Dalam aturan ini, wasit diperkenankan untuk mengusir sementara seorang pemain selama sepuluh menit. Selama sepuluh menit itu, pemain terhukum harus berdiam di pinggir lapangan. Para pemain pun tidak boleh terlibat permainan dalam bentuk apa pun.

Sin bin didapat ketika wasit memberi kartu kuning kepada si pemain dan menunjuk arah pinggir lapangan. Dua kali mendapat sin bin, maka si pemain akan dikartu merah alias diusir sampai laga berakhir.


Baca juga: ‘Tiga Rekrutan Baru’ Liverpool Terlihat Menjanjikan


Tujuan Dari Aturan Sin Bin

FA menjelaskan, tujuan penerapan siin bin ini adalah mengurangi perdebatan yang tidak diperlukan. Baik itu lewat kata-kata maupun tindakan ofensif yang dilakukan kepada wasit. FA sudah melakukan tes sin bin di dua musim sebelumnya. FA pun mengklaim bahwa aturan ini bisa mereduksi perselisihan tersebut sebanyak 38 persen

“Setelah mendapatkan respons positif dari pemain, wasit, dan pelatih, siin bin kini akan diterapkan di seluruh liga di sepakbola level akar rumput. Penerapan aturan ini diharapkan dapat meningkatkan kualitas pertandingan,” demikian cuplikan dari pernyataan resmi FA, Selasa (30/7).

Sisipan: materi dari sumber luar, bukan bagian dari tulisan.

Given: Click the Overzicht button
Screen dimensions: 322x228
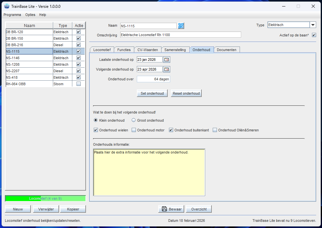Looking at the screenshot, I should pyautogui.click(x=199, y=209).
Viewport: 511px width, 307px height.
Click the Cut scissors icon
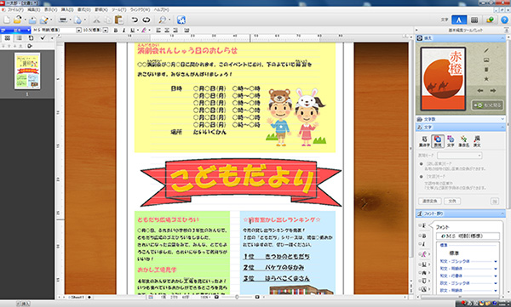(96, 20)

Baca juga: Fans Arsenal Desak Stan Kroenke Lakukan Perubahan


Sementara itu, CEO FA Mark Bullingham optimistis, penerapan siin bin ini efektif untuk memerangi perdebatan tak perlu antara pemain dan wasit. “Hasil uji coba menunjukkan adanya dampak besar terhadap perilaku yang ingin kita buang dan membuat pertandingan bisa lebih dinikmati,” tuturnya.

Siin bin (membuang dosa), diterjemahkan bebas sebagai tempat buang kesalahan. Aturan ini sudah lama diterapkan di cabang olahraga lain seperti rugbi dan hoki.

Beberapa tahun lalu, aturan ini pernah coba diwacanakan masuk ke sepakbola oleh eks presiden UEFA Michel Platini. Ia menyebut aturan ini sebagai “kartu putih”.